One of Those Details That Needs Regular Attention

Perhaps you noticed an item from the week of December 3, 2007 that appeared in the major wire services…

A wealthy London widow who had outlived both her husband and lone son, repaid the kindness shown to her by a family that owned a Chinese restaurant by leaving them a $21million inheritance. The woman, Golda Bechal, had stated in a 1994 will that she wanted Kim Sing Man and his wife, Bee Lian to be the beneficiaries of her estate upon her death.

Sad and alone following the deaths of her husband and son, Ms. Bechal became close friends with the couple that operated a Chinese restaurant in her neighborhood. The three of them not only met regularly at the restaurant and Ms. Bechal’s apartment, but also traveled together on vacations to other countries. When Ms. Bechal died at age 88 in January 2004, her five nephews and nieces contested the will, asking the British courts to declare it invalid, claiming Ms. Bechal suffered from dementia. However, after more than three years of deliberations the court awarded the inheritance to Kim Sing Man and his wife, saying, “it was not irrational to leave the bulk of her estate to Mrs. Man, the daughter she would dearly wished to have had, and her husband.”

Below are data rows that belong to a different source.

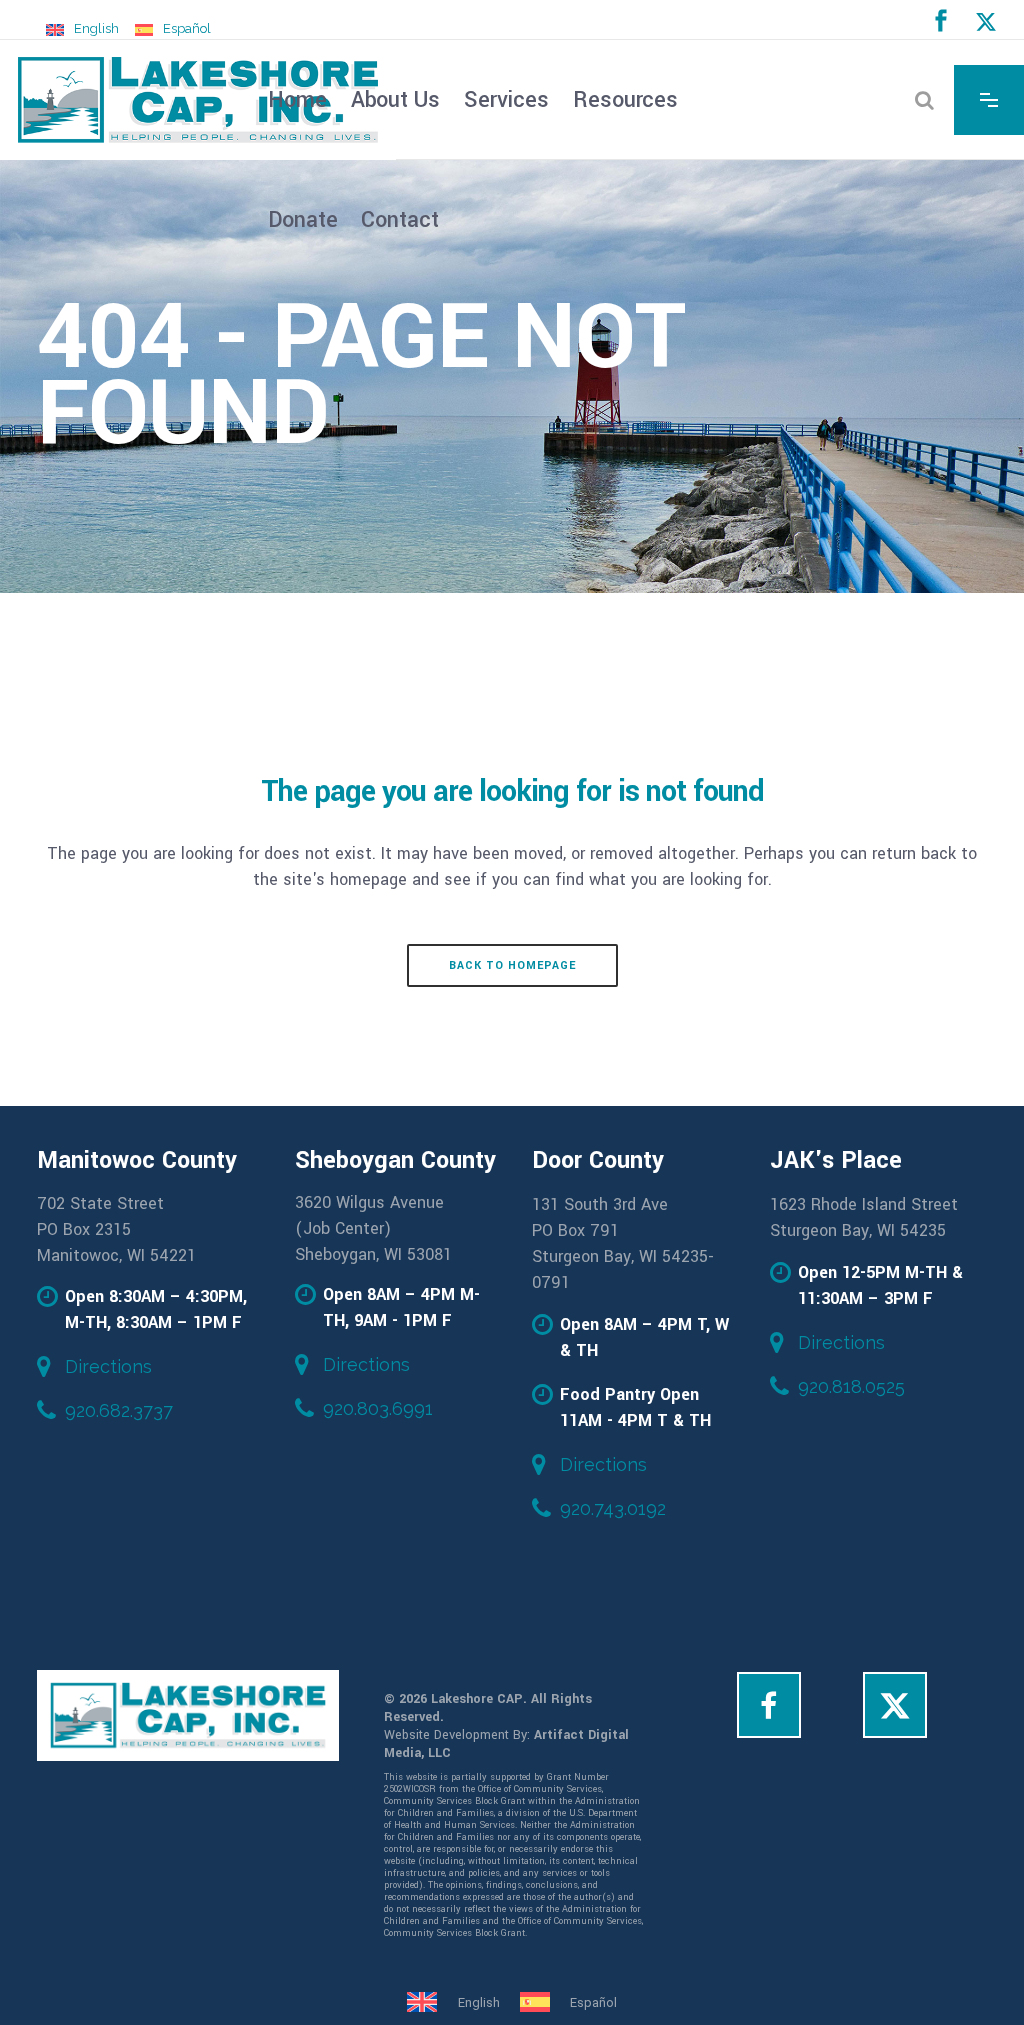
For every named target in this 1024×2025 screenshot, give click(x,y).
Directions (108, 1366)
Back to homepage (512, 965)
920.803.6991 (378, 1408)
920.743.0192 (613, 1508)
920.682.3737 (119, 1410)
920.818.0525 (851, 1386)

You may never have $21 million to pass on, but the above story illustrates the challenges of settling an estate, especially when significant assets are involved. While it is possible to contest almost every will, there are several things you can do to make it less contestable.

Have it drafted by a professional. A hand-written will, although it may be valid, is not recommended. A handwritten will is called a “holographic will.” It is valid in about 25 states so long as all material provisions and clauses are entirely handwritten. However, because most handwritten wills are not as in-depth as a professionally drafted will and because they are oftentimes not properly written, they are not recommended. Courts can be unusually strict in determining whether a holographic will is authentic.

Have all changes and updates prepared by a professional. A will may often contain a provision or schedule, listing specific assets and their intended beneficiaries. Some people may try to amend this section by hand at a later date. In general, any handwritten annotation is much easier to challenge, even if witness signatures are present. Revisions (generally called codicils or amendments) should be made with the same care and attention to procedure as was given the original document.

Make a will review a regular part of your financial check-up. If it’s on the list, you’ll get used to doing it. If you do it regularly, it won’t take much time.

Checklist:

  • Have your will drafted by a professional.
  • Have all changes and updates prepared by a professional.
  • Make a will review a regular part of your financial check-up.